Menurut Carey, Sultan menyerahkan keris, pedang, dan belatinya. Seluruh senjata pusaka keraton yang disita yaitu Kiai Paningset, Kiai Sangkelat, Kiai Urub, Kiai Jinggo, Kiai Gupito, Kiai Joko Piturun, dan Kiai Mesem. Namun, tatkala penobatan Hemangkubuwana III senjata pusaka itu dikembalikan lagi ke keraton, kecuali pedang dan belati karena Raffles kelak mengirimkan kepada Lord Minto di India sebagai tanda penaklukkan Keraton Yogyakarta kepada Kerajaan Inggris. Bahkan, kancing-kancing emas yang melekat di busana kebesaran Sultan dijarah oleh para serdadu sepoy India. Berbagai senjata, gamelan, wayang, ratusan kitab sejarah Jawa, dan naskah-naskah daftar tanah kerajaan turut dijarah. Bahkan, Babad Bedhah ing Ngayogyakarta juga berkisah bahwa selama empat hari lebih harta rampasan perang diangkut dengan pedati ke Wisma Residen. Kuli pengangkutnya berasal dari pengawal dan kerabat dekat Sultan sendiri. Sementara, sebagai seorang Letnan Gubernur Jenderal, Thomas Stamford Raffles pun tak ketinggalan. Dia turut menjarah dan mengangkut harta keraton yang nilainya sekitar 200.000 hingga 1.200.000 dolar Spanyol.

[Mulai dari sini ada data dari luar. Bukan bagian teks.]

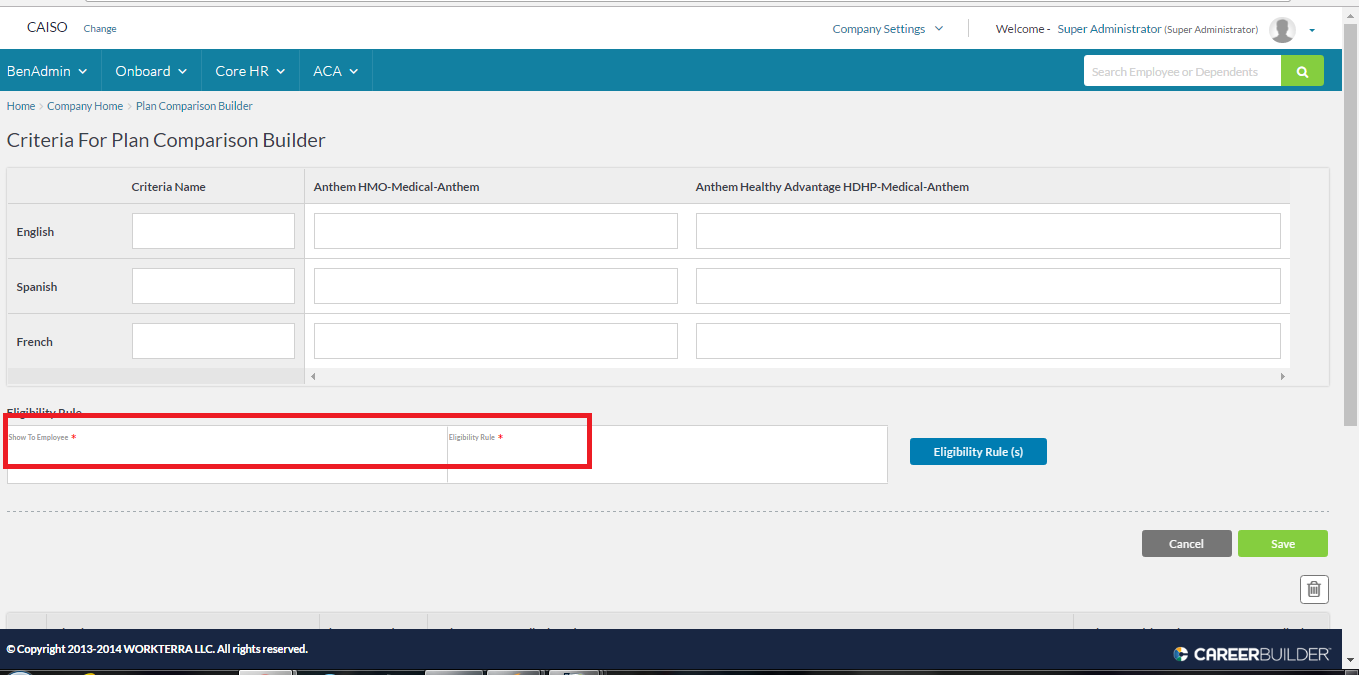1359x675 pixels.
Task: Expand the Company Settings dropdown
Action: pyautogui.click(x=887, y=29)
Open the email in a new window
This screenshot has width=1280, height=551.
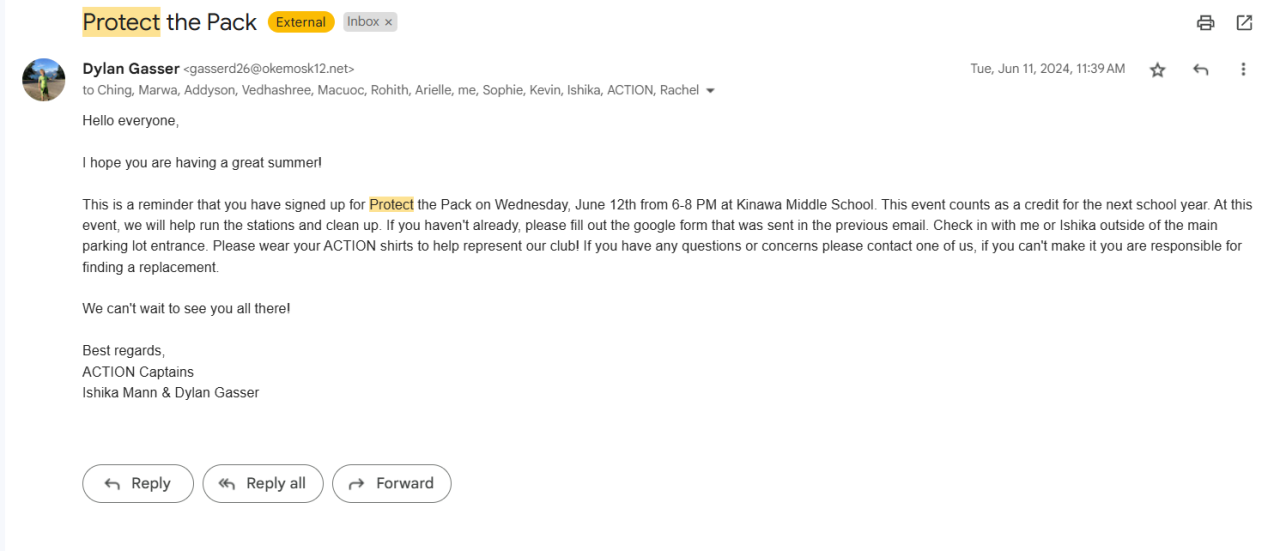click(x=1244, y=22)
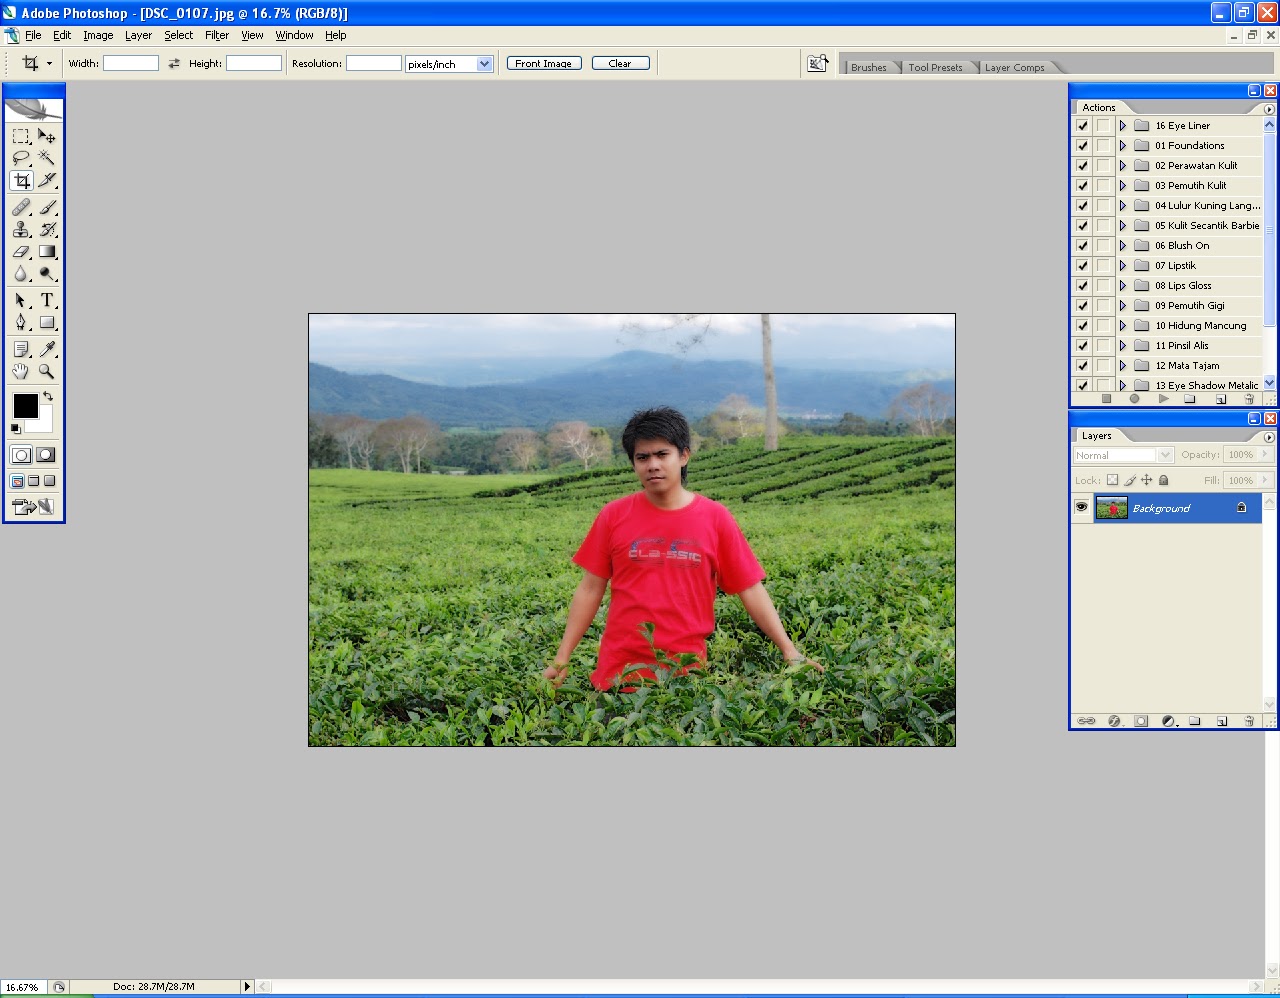Create a new layer in Layers panel

pyautogui.click(x=1221, y=721)

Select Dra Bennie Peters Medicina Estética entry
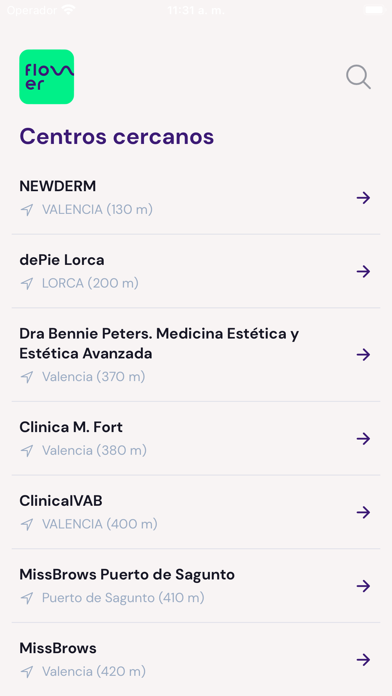[x=159, y=344]
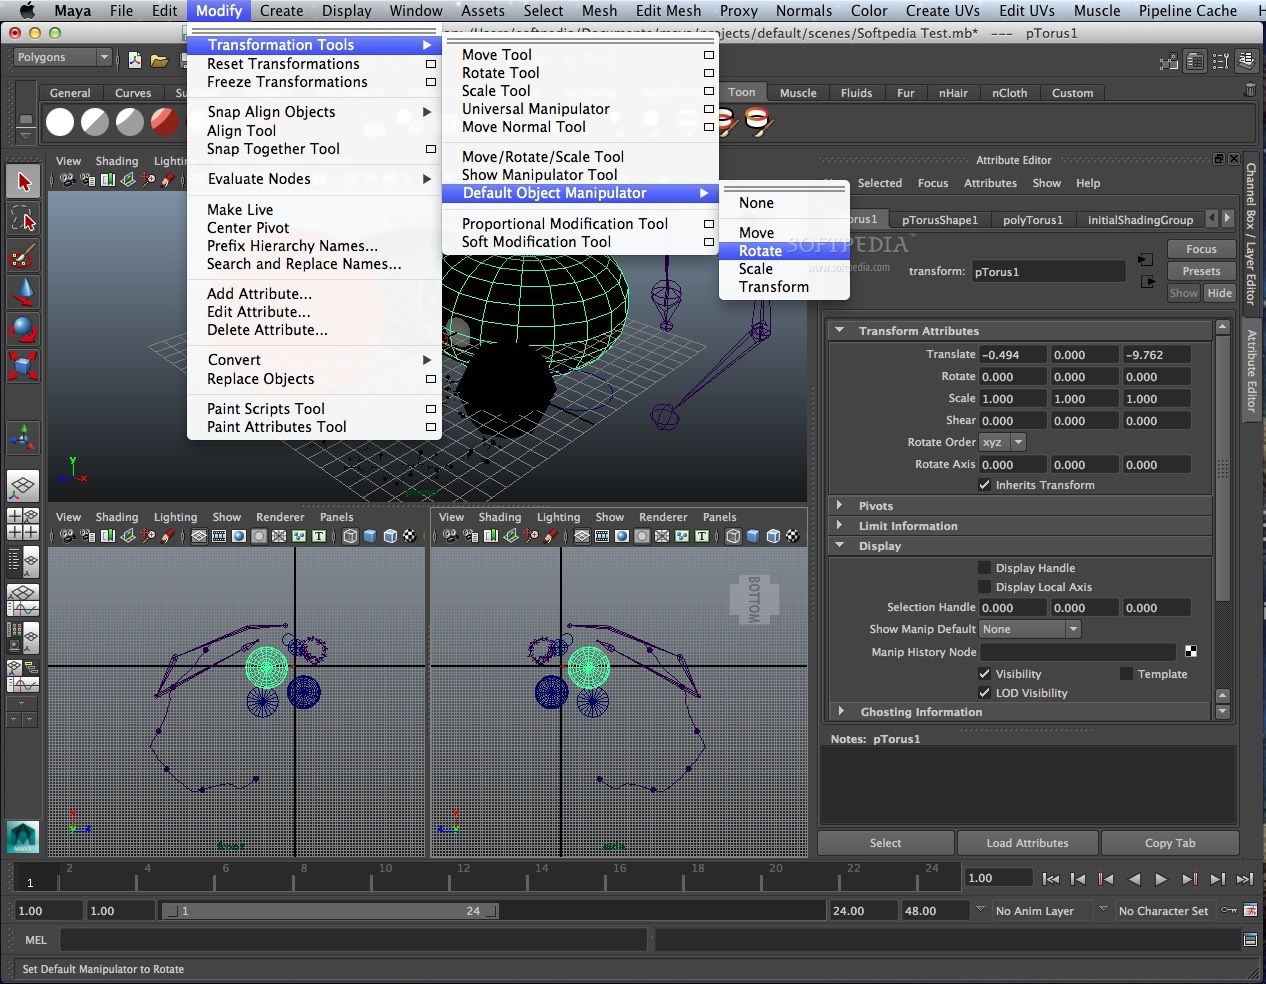
Task: Click the Select Camera icon in the panel toolbar
Action: point(65,179)
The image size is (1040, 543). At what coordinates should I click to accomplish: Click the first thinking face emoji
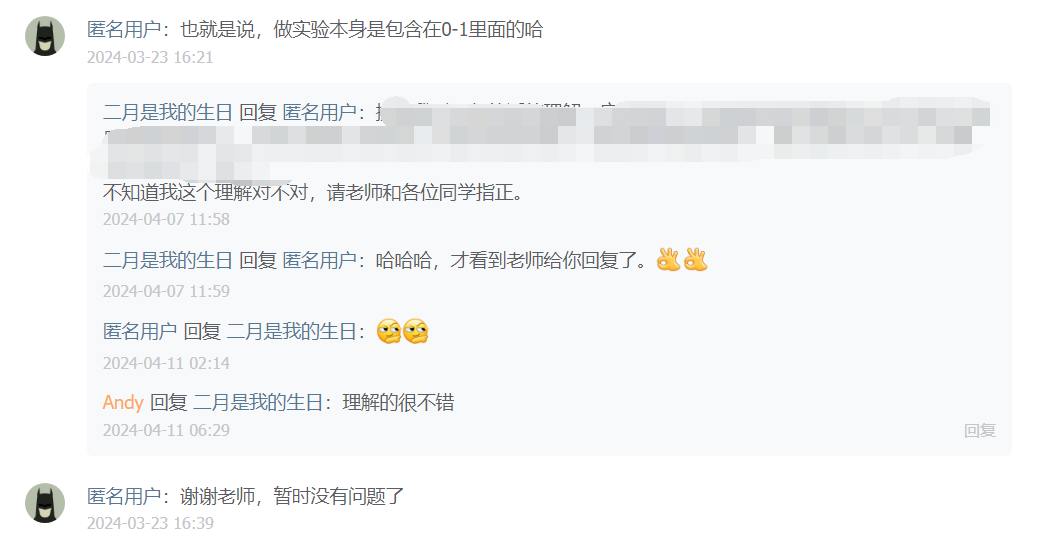pos(389,331)
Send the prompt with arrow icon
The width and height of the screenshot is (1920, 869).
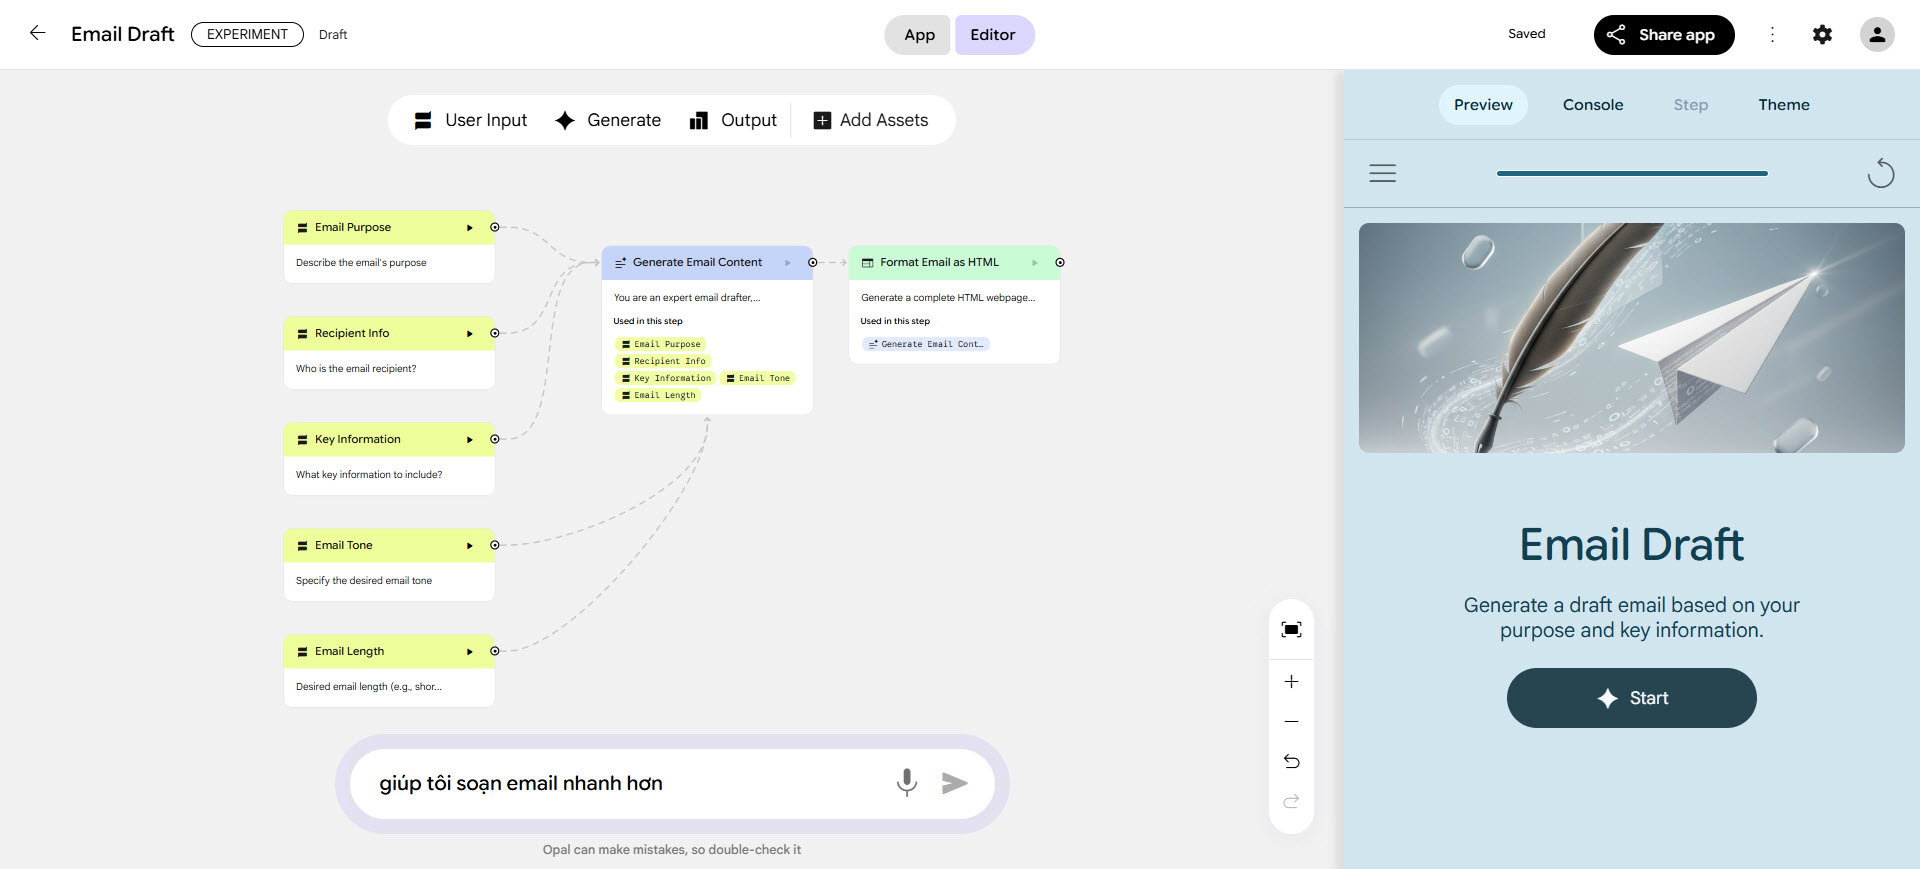[x=954, y=783]
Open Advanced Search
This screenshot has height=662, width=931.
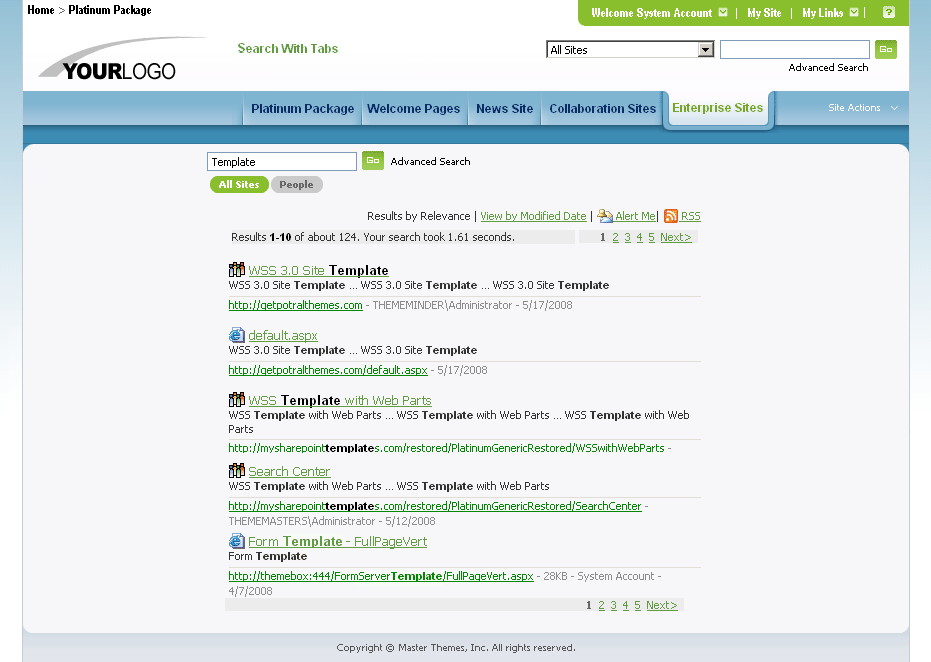(430, 161)
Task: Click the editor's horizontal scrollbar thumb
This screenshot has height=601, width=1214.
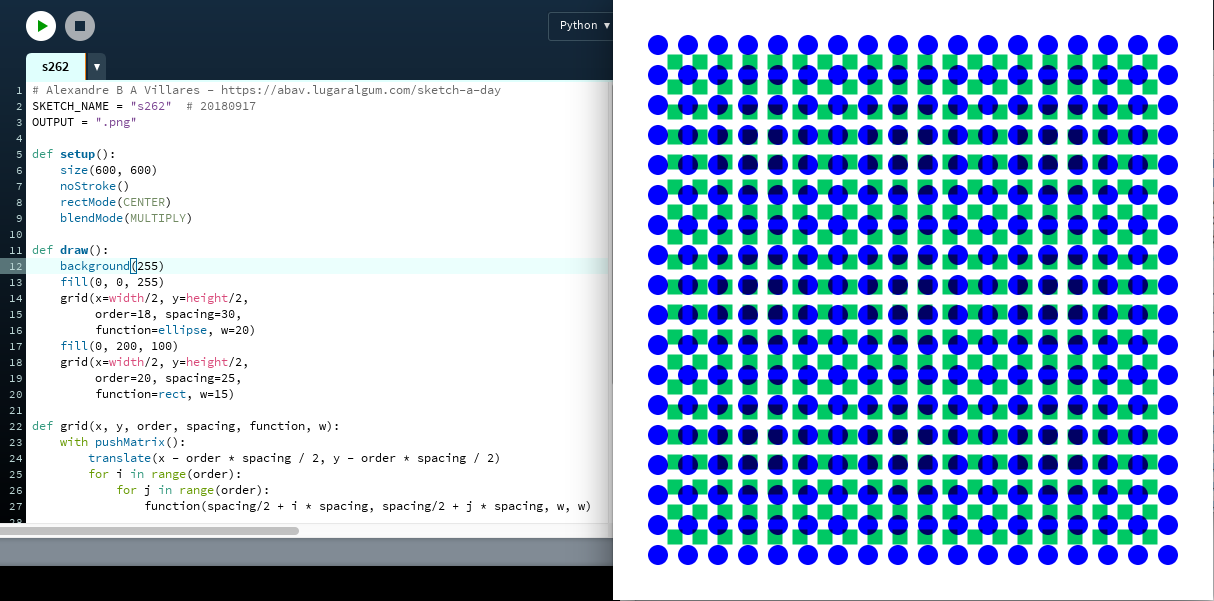Action: point(150,530)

Kolonel Rollo Gillespie, seorang Panglima Tentara Inggris di Jawa, menjarah 800.000 dolar Spanyol. Sebesar 74.000 dolar Spanyol (sekitar 27 miliar rupiah untuk kurs kini) untuk dirinya sendiri, sisanya dibagi-bagikan ke perwira lain di bawahnya. Sebagian lagi, sebesar 7.000 dolar Spanyol (sekitar 2,5 miliar rupiah untuk kurs kini) dibagikan kepada legiun Pangeran Prangwedana dari Mangkunagaran. Pustaka naskah itu tidak kembali ke Jawa—setidaknya hingga hari ini. Menurut pemerian Carey, sekitar 55 naskah Jawa milik Raffles, sebagian besar diserahkan kepada Royal Asiatic Society pada 1830. Koleksi naskah jarahan Raffles bukanlah yang terbanyak. Kolonel Colin Mackenzie memiliki 66 naskah Jawa milik Keraton Yogyakarta. Sementara, sekitar 45 naskah Jawa koleksi John Crawfurd, seorang Residen Yogyakarta, sebagian besar dijual kepada British Museum pada 1842. Babad tersebut juga berkisah tentang penjarahan yang tampaknya membabi buta terhadap barang-barang perhiasan milik perempuan keraton. Serdadu-serdadu itu memasuki wilayah keputren. Seorang istri resmi Putra Mahkota dilucuti perhiasan dan pakaian kebesarannya. Salah seorang perwira Inggris tewas ditikam seorang perempuan keraton lantaran sang perwira akan membawanya sebagai rampasan perang, demikian paparan Carey dalam bukunya.
Peristiwa ini hanya terjadi sekali dalam sejarah Jawa, ketika istana sebagai lambang kedaulatan penguasa lokal diserang, dijarah, dan ditundukkan oleh pasukan Eropa.